CYPminer generates a maximum of 32 output files. The output files could be grouped into two groups, which consist of a raw data group, with ‘R-’ in the output filename and practical table, and a figure group, with a categorical initial name, such as ‘I’ (identification), ‘C’ (classification), and ‘N’ (network). The large table datasets (i.e., GCMs) were subjected to data visualization to generate four different categories of visual contexts (i.e., pan-CYPome, co-occurrence network, clustering, and CYP cloud), which make users easily understand the significance of table data in CYPminer.
Results and discussion
CYPminer is a Python-based program with a graphical interface, allowing users CYP identification/classification and downstream analyses from all kingdom protein sequences in a user-friendly manner. Using fungal and bacterial genome sequences downloaded from Ensembl (https://useast.ensembl.org/index.html) and PATRIC (https://www.patricbrc.org/) databases, three test datasets were prepared to demonstrate the capabilities of CYPminer across kingdoms, which include F-10, 10 fungal genomes; B-50, 50 mycobacterial genomes, and FB-60, F-10 + B-50 (Table 1). Table 1 shows a summary of the datasets and their results.
From 117,916 protein sequences of the 10 fungal genomes (sample F-10), CYPminer initially generated 71,023 clusters (Table 1). Using these representative sequences (i.e., 71,023 centroids), CYPminer identified 618 CYPs, classified into 175 families, including 25 new families and 307 subfamilies, including 169 new subfamilies.
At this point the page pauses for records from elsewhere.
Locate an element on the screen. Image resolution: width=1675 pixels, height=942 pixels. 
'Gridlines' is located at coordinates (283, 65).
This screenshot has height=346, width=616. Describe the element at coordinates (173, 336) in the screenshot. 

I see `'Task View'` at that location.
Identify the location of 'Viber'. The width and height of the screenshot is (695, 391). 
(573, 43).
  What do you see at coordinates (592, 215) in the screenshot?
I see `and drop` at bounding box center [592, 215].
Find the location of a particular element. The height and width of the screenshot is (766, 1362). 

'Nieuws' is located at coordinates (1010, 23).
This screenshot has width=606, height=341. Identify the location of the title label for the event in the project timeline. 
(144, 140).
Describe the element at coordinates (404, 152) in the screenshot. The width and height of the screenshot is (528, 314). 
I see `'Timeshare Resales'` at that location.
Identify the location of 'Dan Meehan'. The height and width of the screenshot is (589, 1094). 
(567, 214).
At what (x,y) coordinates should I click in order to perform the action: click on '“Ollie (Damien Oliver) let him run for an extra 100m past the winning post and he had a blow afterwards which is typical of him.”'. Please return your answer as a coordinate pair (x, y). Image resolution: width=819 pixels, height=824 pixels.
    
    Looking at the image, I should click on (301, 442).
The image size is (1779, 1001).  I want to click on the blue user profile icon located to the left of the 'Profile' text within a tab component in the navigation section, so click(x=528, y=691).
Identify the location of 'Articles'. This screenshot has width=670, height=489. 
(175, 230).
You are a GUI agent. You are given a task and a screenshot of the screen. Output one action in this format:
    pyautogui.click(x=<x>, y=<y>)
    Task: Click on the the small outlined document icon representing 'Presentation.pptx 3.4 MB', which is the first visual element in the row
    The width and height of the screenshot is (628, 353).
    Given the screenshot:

Analysis of CYP families revealed that the CYP65 (30 members), CYP509 (19 members), and CYP203 (19 members) were the dominant CYP families (Table 1). Pan-CYPome analysis of the F-10 found two core CYP families, CYP51 and CYP61 (Fig. 3a), which consist of house-keeping CYPs found in almost all fungi, plants and animals [10], and two core subfamilies CYP51F and CYP61A in the 10 fungal genomes, respectively. The size of CYPome of individual strains of sample F-10 is consistent with reference data such as the Fungal Cytochrome P450 Database (FCPD) (http://p450.riceblast.snu.ac.kr/index.php?a=view), strongly supporting its functional quality.
In the case of sample B-50 (230,489 sequences and 17,623 clusters), CYPminer identified 1286 CYPs, classified into 46 families, including 5 new families, and 65 subfamilies, including 14 new subfamilies (Table 1). We also note that a new family (with 31.7% identity to CYP141A1) was the dominant family with 84 members, followed by CYP135 with 81 members and CYP140 with 61 members (Table 1). Five CYP families (CYP124, CYP136, CYP138, CYP140, and CYP144) were conserved in the 50 mycobacterial genomes (Fig. 3b). The size of the CYPome of sample B-50 matches well with those of other mycobacterial reference data [6].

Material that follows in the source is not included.